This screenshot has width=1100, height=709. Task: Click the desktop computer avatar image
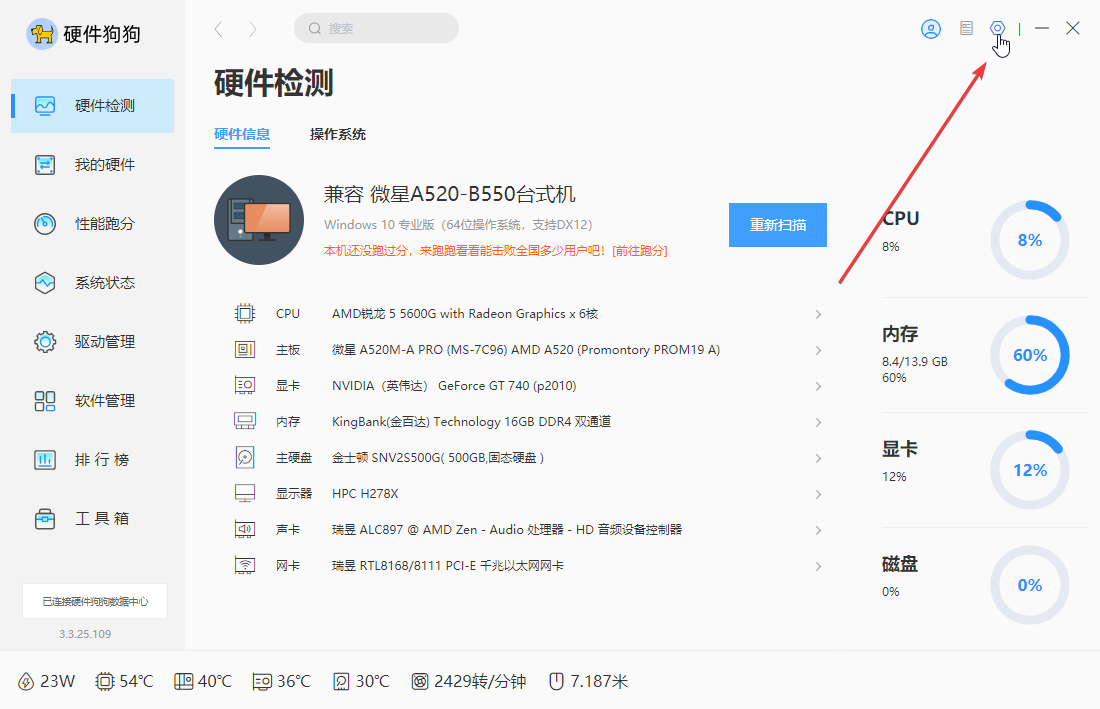coord(259,220)
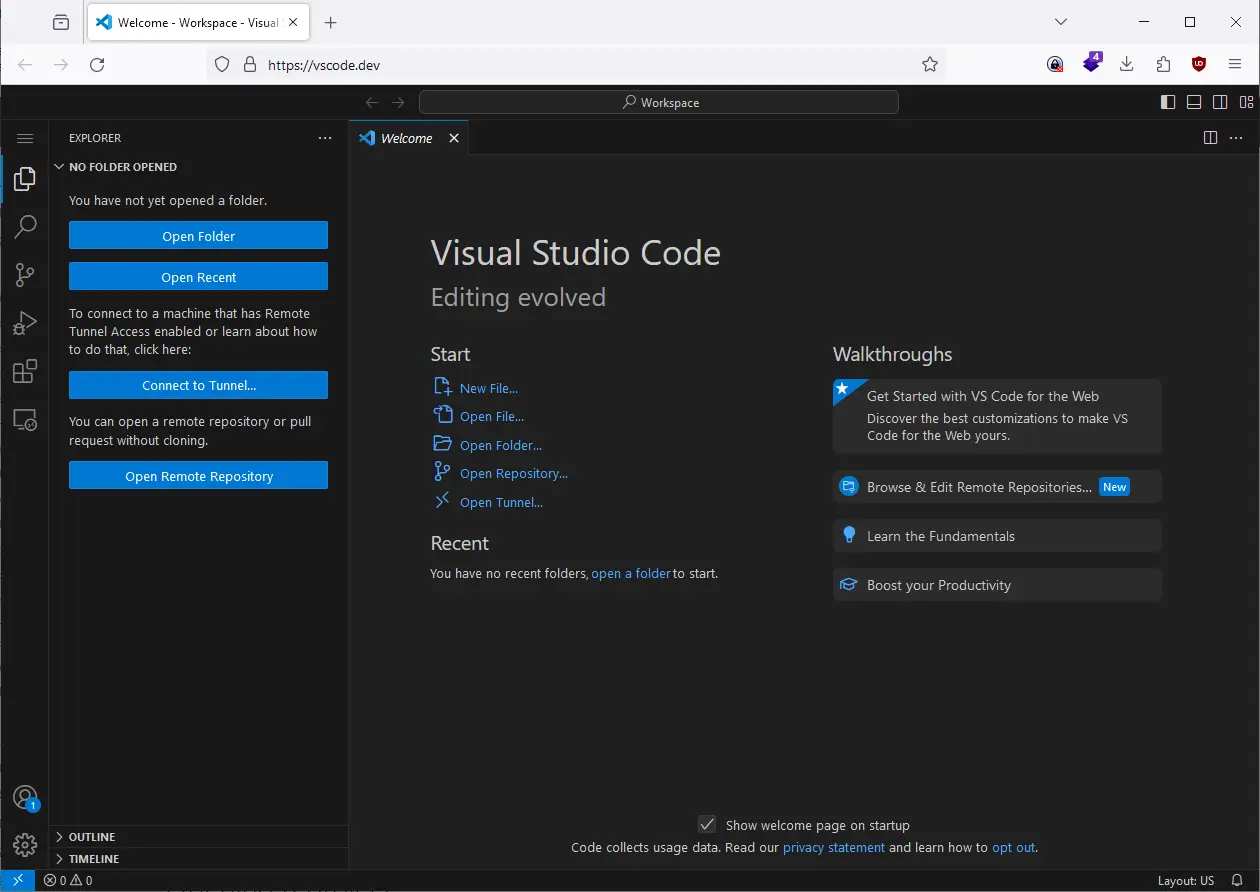Click the Open Remote Repository button
1260x892 pixels.
198,476
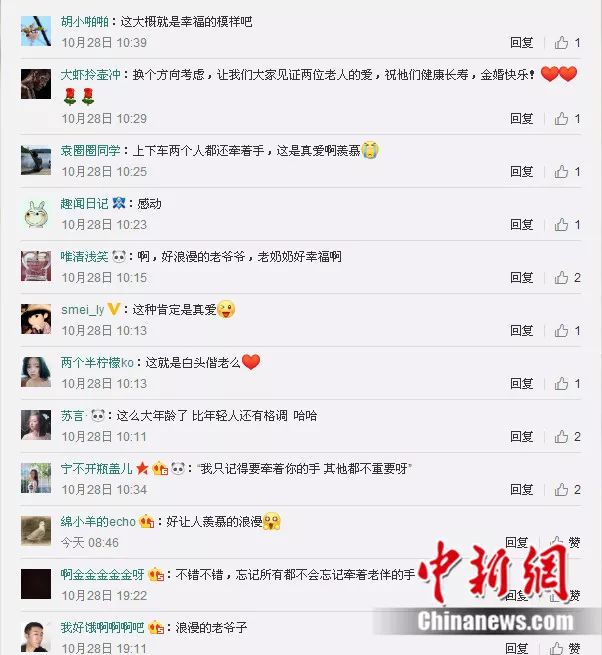Like 两个半柠檬ko's comment
The height and width of the screenshot is (655, 602).
coord(561,383)
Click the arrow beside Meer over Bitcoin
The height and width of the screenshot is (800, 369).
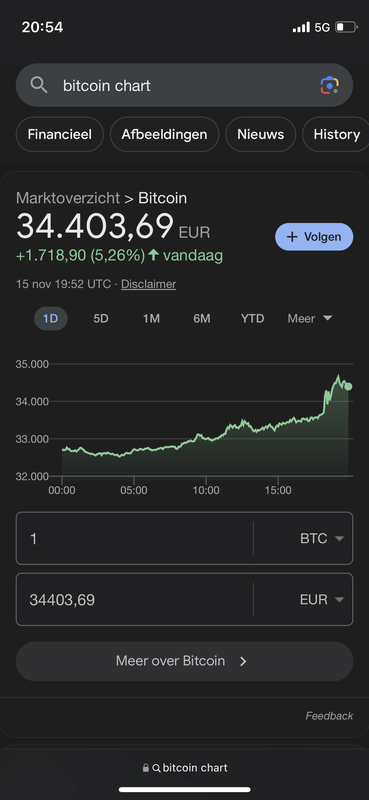tap(243, 661)
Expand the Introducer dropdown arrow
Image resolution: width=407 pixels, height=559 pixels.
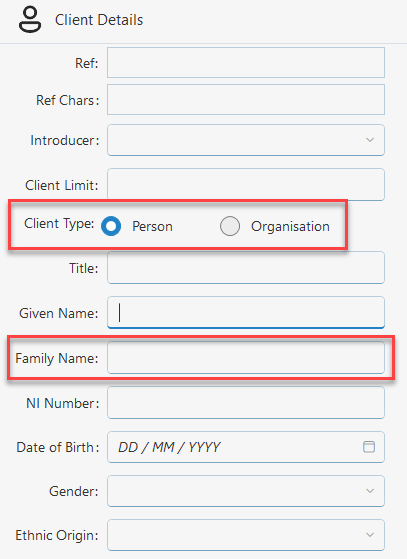pyautogui.click(x=370, y=140)
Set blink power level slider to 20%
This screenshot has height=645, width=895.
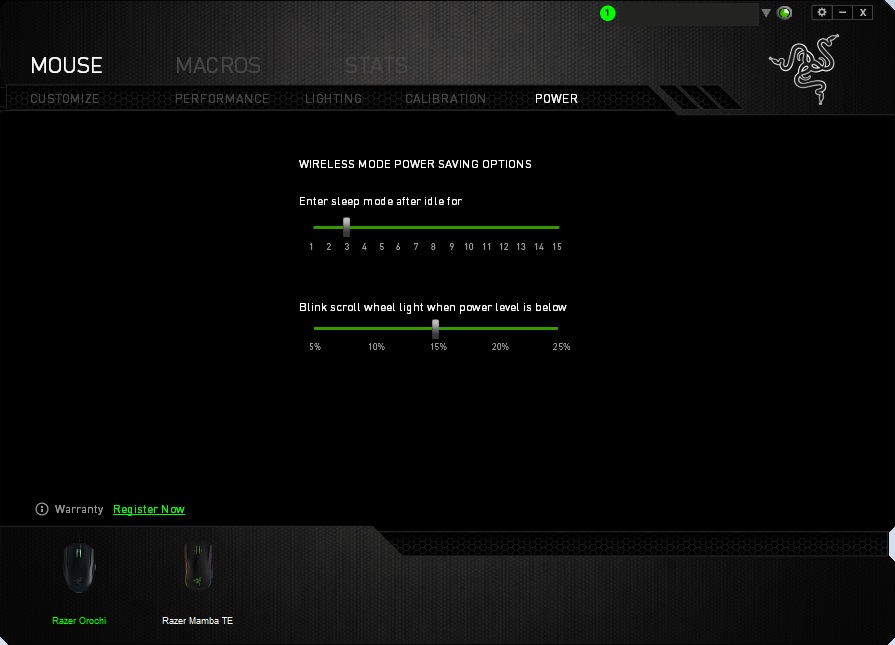(x=500, y=328)
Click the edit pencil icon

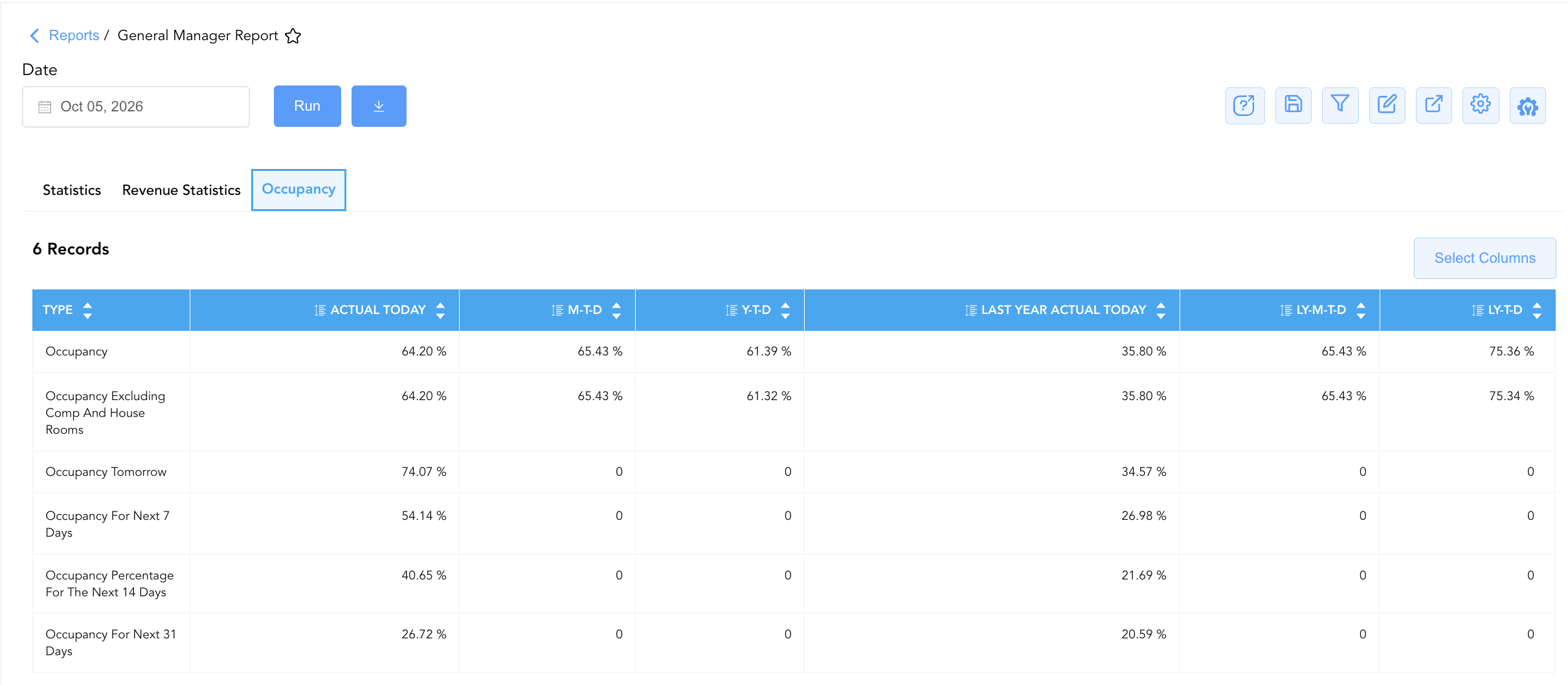tap(1387, 106)
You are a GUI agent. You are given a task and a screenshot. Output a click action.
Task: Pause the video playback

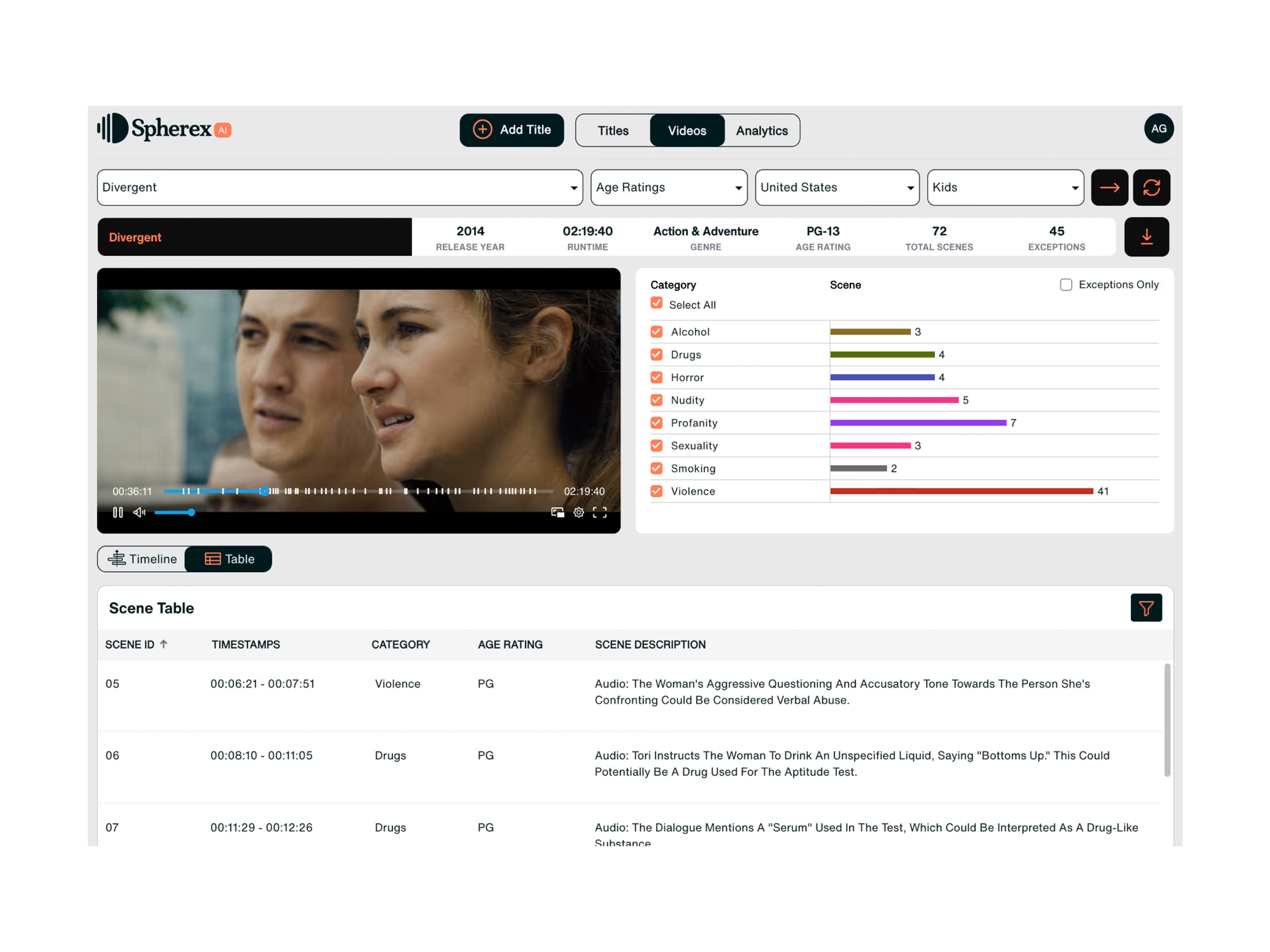click(117, 512)
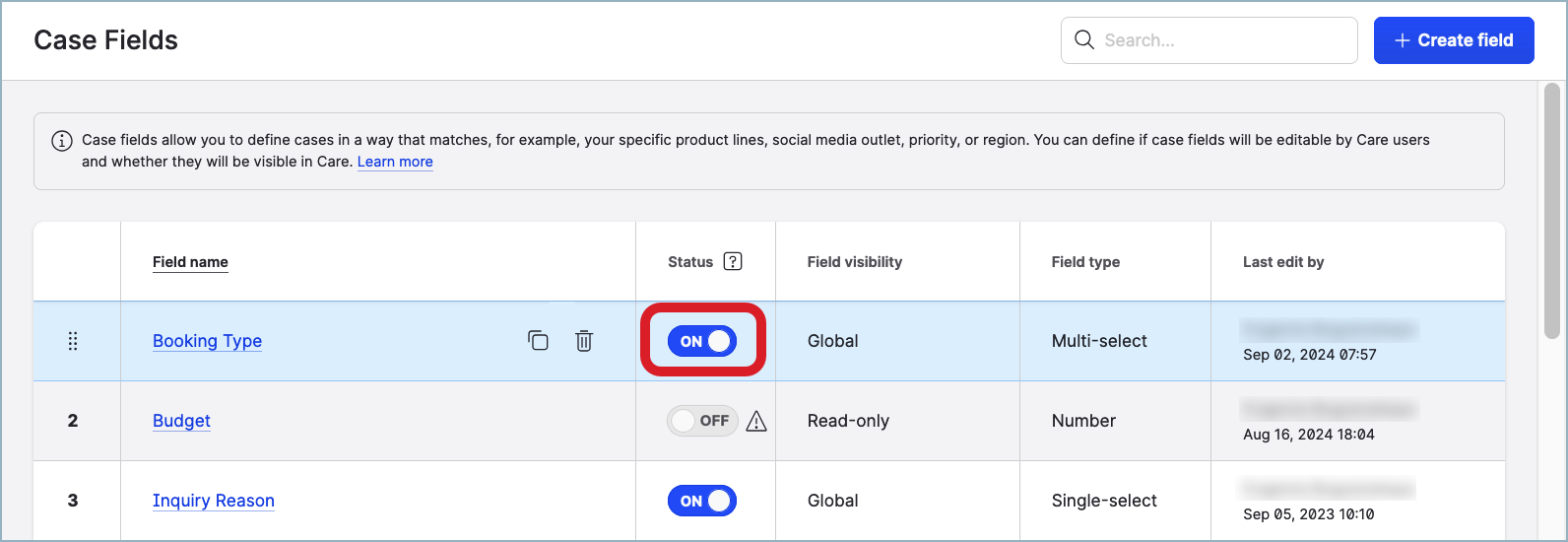Click into the Search input field
1568x542 pixels.
click(x=1221, y=40)
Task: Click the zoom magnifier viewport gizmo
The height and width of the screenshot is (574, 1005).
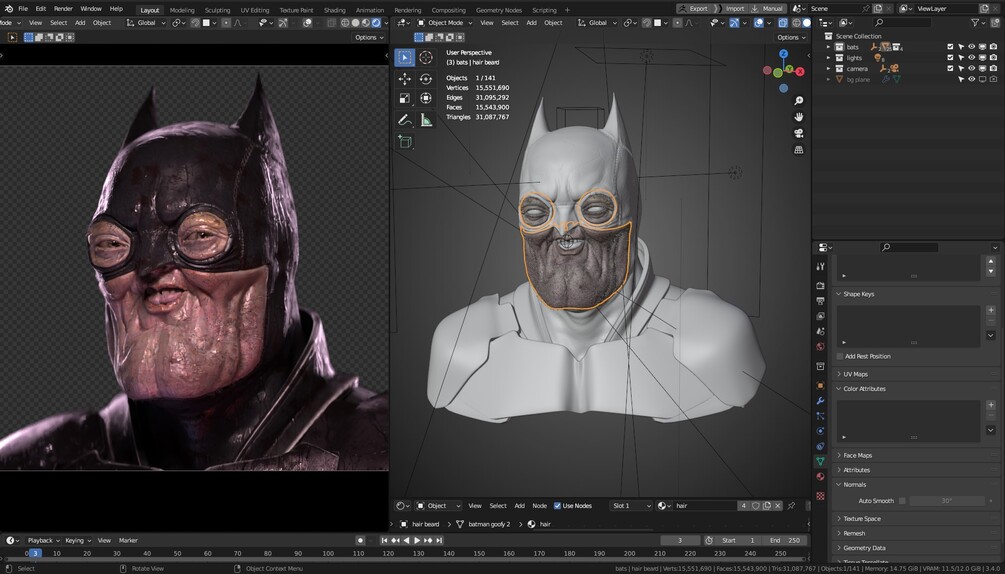Action: [x=798, y=101]
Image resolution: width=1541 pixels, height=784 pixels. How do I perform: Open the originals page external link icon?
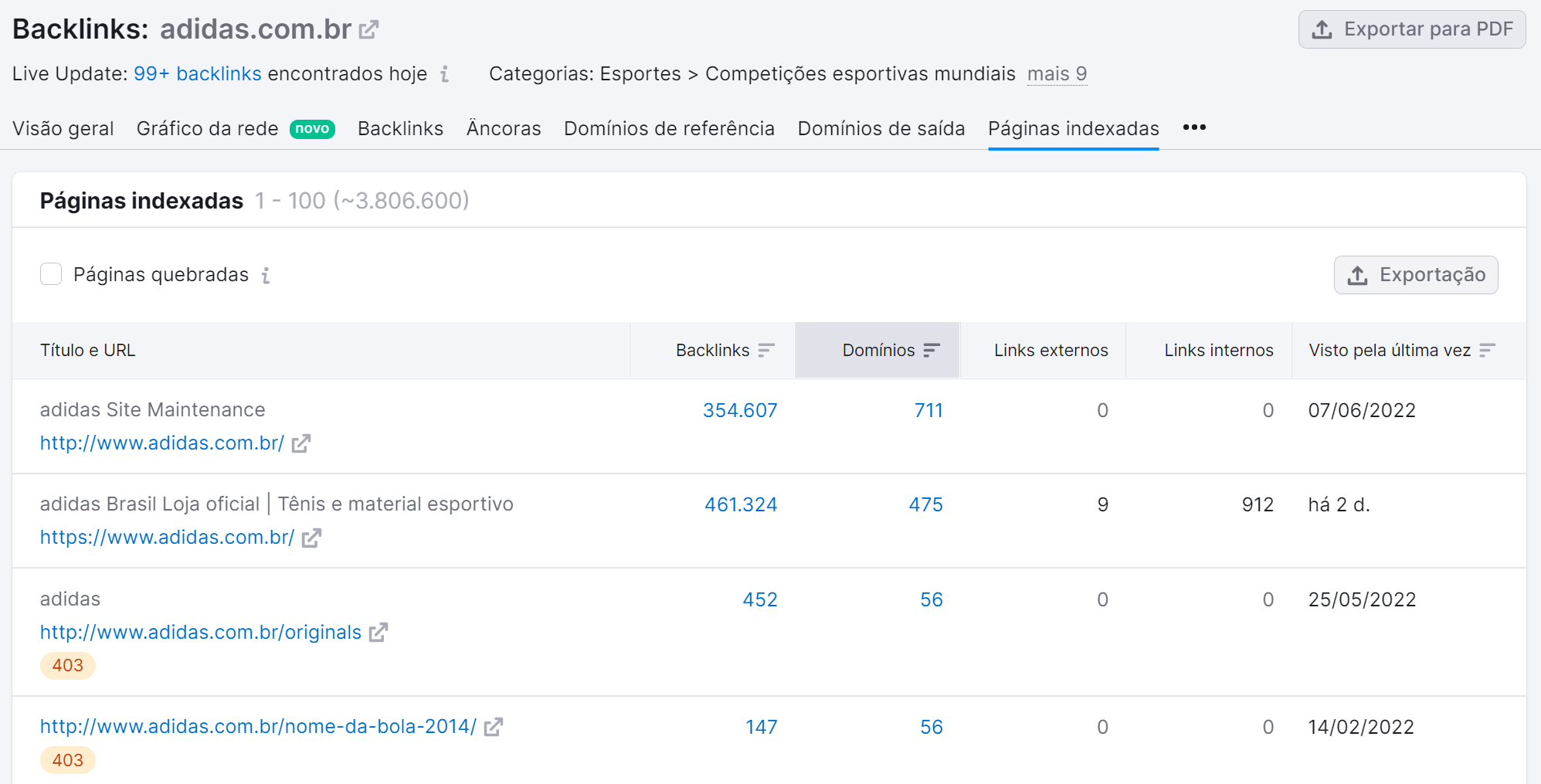(378, 632)
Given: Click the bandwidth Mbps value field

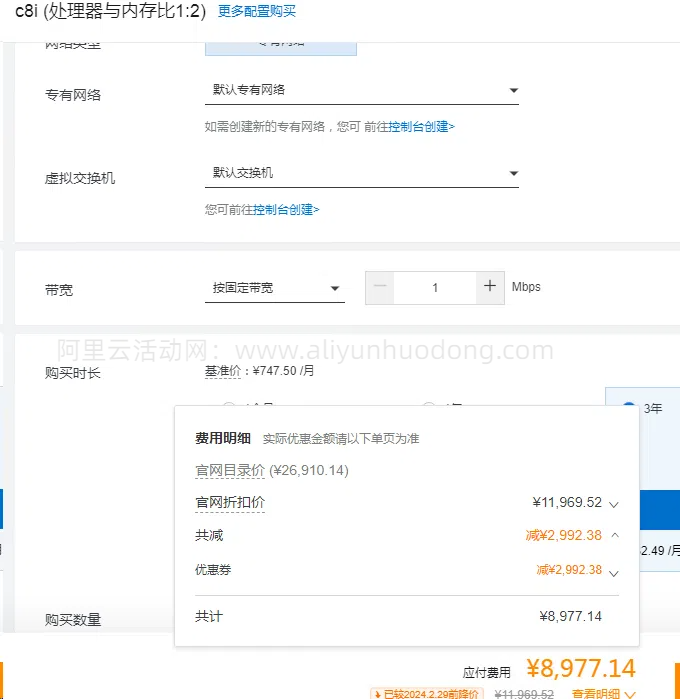Looking at the screenshot, I should point(434,287).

·····

Exercise prompt
Rewrite all the records above with "arrow" replaced by "caret" and everything else unchanged. Leave the pictures out.

Full solution
This screenshot has width=1100, height=709. Task: Click the desktop computer avatar image
coord(259,220)
Click the Open Remote Repository button
1260x892 pixels.
198,476
Like 两个半柠檬ko's comment
The height and width of the screenshot is (655, 602).
coord(561,383)
Click the caret beside Meer over Bitcoin
The height and width of the screenshot is (800, 369).
tap(243, 661)
Expand the Introducer dropdown caret
Image resolution: width=407 pixels, height=559 pixels.
pyautogui.click(x=370, y=140)
Set blink power level slider to 20%
This screenshot has height=645, width=895.
(x=500, y=328)
Click the edit pencil icon

tap(1387, 106)
You are a GUI agent. You are given a task and a screenshot. Output a click action.
Task: Pause the video playback

click(117, 512)
Click into the Search input field
1568x542 pixels.
click(x=1221, y=40)
Task: Click the zoom magnifier viewport gizmo
The height and width of the screenshot is (574, 1005).
Action: [x=798, y=101]
Image resolution: width=1541 pixels, height=784 pixels. How do I perform: Open the originals page external link icon?
(378, 632)
Given: Click the bandwidth Mbps value field

Looking at the screenshot, I should point(434,287).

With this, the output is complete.